● Textabschnitt:
******
Die Beendigung des Dienstes erfolgt automatisch bei Trennung der Telefonverbindung.  Die Preisangabe/-ansage des Sprachmehrwertdienstes erfolgt wie alle unsere Dienste gemäß Telekommunikationsgesetz § 66a, b.

Für die Rechnungsstellung ist der Mobilfunk-Vertragspartner verantwortlich.
Wir haben keinen Einfluss auf die Rechnungsstellung zwischen Ihnen und Ihrem Mobilfunkvertragspartner.
Die Verbindungsdaten werden von Ihrem Mobilfunkvertragspartner erfasst und Ihnen in Rechnung gestellt. 

Bitte haben Sie Verständnis, dass wir weitere Informationen aufgrund des TKG Fernmeldegeheimnisses § 88 nicht erheben dürfen, daher liegen keine Gesprächsaufzeichnungen vor. 

Wir möchten Sie bitten, in Ihrem Mobiltelefon im Telefonspeicher "gewählte Rufnummern" nachzuschauen, dort sollte der getätigte Anruf enthalten sein.
Wir hoffen, Ihnen mit unseren Informationen weitergeholfen zu haben.

Für weiterführende Fragen oder Detailauskünfte stehen wir Ihnen jederzeit unter der Emailadresse [email protected] zur Verfügung.


Mit freundlichen Grüßen

S. F.

partner & more AG
General-Guisan-Strasse 6
CH-6303 Zug
[email protected] 


Am 31.12.2011 um 17:21 schrieb:

From: 
Subject: anruf bei 44444

Message Body:
guten tag,

angeblich hat meine tochter heute um 12.54 bei der nummer 44444 angerufen. sie sass mit mir am tisch und das telefon lag daneben.

sie hat diesen anruf NICHT getätigt. danach war das guthaben des prepaid handies aufgebraucht.

ich bitte sie um mitteilung wie sie uns den betrag wieder gutschreiben werden.

danke und 

mfg



--
This mail is sent via contact form on partner & more http://www.partnerandmore.net/​


----------



## hennchen (31 Dezember 2011)

daraufhin hab ich ihm geantwortet dass es zeugen gibt, dass sie NICHT telefoniert hat und ich mir rechtliche schritte vorbehalte.

da kam dann als antwort:

Sehr geehrte Frau ,
wir können keine Telefonverbindungen auf die Rechnung setzen. Dies kann nur Ihr Mobilfunkvertragspartner.
MFG
F.


----------



## hennchen (31 Dezember 2011)

soderla - hab aus Spass nochmal bei 44444 angerufen "die von IHnen gewählte Rufnummer ist nicht vollständig". Herrlich. somit ging grad folgende mail an Herrn F. (den man auch schon hier aus anderen Foren kennt....)
******
● Datenauszug:
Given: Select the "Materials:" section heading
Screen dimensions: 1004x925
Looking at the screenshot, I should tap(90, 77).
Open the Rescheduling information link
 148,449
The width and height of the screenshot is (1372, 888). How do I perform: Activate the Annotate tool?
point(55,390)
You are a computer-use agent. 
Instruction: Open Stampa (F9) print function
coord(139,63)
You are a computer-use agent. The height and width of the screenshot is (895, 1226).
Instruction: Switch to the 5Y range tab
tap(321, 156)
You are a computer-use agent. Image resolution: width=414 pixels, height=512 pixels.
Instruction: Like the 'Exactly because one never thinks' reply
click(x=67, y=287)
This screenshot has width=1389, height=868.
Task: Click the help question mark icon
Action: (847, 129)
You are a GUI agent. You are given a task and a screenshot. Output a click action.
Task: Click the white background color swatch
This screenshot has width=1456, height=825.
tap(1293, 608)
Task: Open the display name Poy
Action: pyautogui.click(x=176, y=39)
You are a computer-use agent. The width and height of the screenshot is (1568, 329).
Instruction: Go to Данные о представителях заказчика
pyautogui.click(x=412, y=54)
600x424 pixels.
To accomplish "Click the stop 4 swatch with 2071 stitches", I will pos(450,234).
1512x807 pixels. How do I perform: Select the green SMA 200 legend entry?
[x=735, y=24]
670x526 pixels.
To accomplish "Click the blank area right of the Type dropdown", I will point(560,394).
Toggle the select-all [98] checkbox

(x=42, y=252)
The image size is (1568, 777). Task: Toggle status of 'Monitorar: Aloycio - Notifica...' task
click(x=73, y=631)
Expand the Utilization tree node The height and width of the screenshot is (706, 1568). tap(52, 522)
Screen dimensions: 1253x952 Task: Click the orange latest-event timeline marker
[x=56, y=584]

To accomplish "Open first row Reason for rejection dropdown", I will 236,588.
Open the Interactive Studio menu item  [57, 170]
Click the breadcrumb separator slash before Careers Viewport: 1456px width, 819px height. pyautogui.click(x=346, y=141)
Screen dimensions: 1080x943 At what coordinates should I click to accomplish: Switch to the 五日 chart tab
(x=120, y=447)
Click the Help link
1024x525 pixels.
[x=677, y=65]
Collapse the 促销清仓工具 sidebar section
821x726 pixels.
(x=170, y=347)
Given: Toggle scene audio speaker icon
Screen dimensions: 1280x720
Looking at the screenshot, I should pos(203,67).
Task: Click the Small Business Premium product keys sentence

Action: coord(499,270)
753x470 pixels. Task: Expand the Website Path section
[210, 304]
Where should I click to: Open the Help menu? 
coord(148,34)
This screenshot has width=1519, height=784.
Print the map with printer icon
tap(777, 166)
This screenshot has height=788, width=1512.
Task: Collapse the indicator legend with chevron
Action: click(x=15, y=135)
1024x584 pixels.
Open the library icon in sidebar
******
● Aufgabenstellung A:
Gib den Forumsauszug zwischen „sie hat diesen“ und „wieder gutschreiben werden.“ einschließlich dieser beiden Stellen wortgetreu wieder.
● Aufgabenstellung B:
Schreibe den Forumsauszug über den Anruf bei 44444 nach seinem letzten Satz weiter.
Die Einträge sind eigenständiges Material und haben mit dem Forumsauszug nichts zu tun.

● Lösung A:
sie hat diesen anruf NICHT getätigt. danach war das guthaben des prepaid handies aufgebraucht.

ich bitte sie um mitteilung wie sie uns den betrag wieder gutschreiben werden.

● Lösung B:
Sehr geehrter Herr F.,

da Sie hier als Drittanbieter auftreten, wende ich mich - auch nach Rücksprache mit meinem Mobilfunkanbieter - an Sie. Weil Sie angeblich eine Leistung erbracht haben (was unter Zeugen aber nicht passiert ist). Und deseiteren ist der absolute Witz, dass - wenn ich jetzt die 44444 anrufe - ich die Ansage erhalte "die von Ihnen gewählte Rufnummer ist nicht vollständig.

Somit ist das ganze definitiv nicht sauber und ich bitte Sie nochmals um Gutschrift.

mfg


----------



## Aka-Aka (31 Dezember 2011)

Die Namen müssen gelöscht werden! Deiner und seiner. Machen wohl gleich die Mods, keine Sorge. Ist S.F. evtl. derselbe S.F., der bei Vodafone für Geschäftskundenmarketing verantwortlich ist/war? Mal graben...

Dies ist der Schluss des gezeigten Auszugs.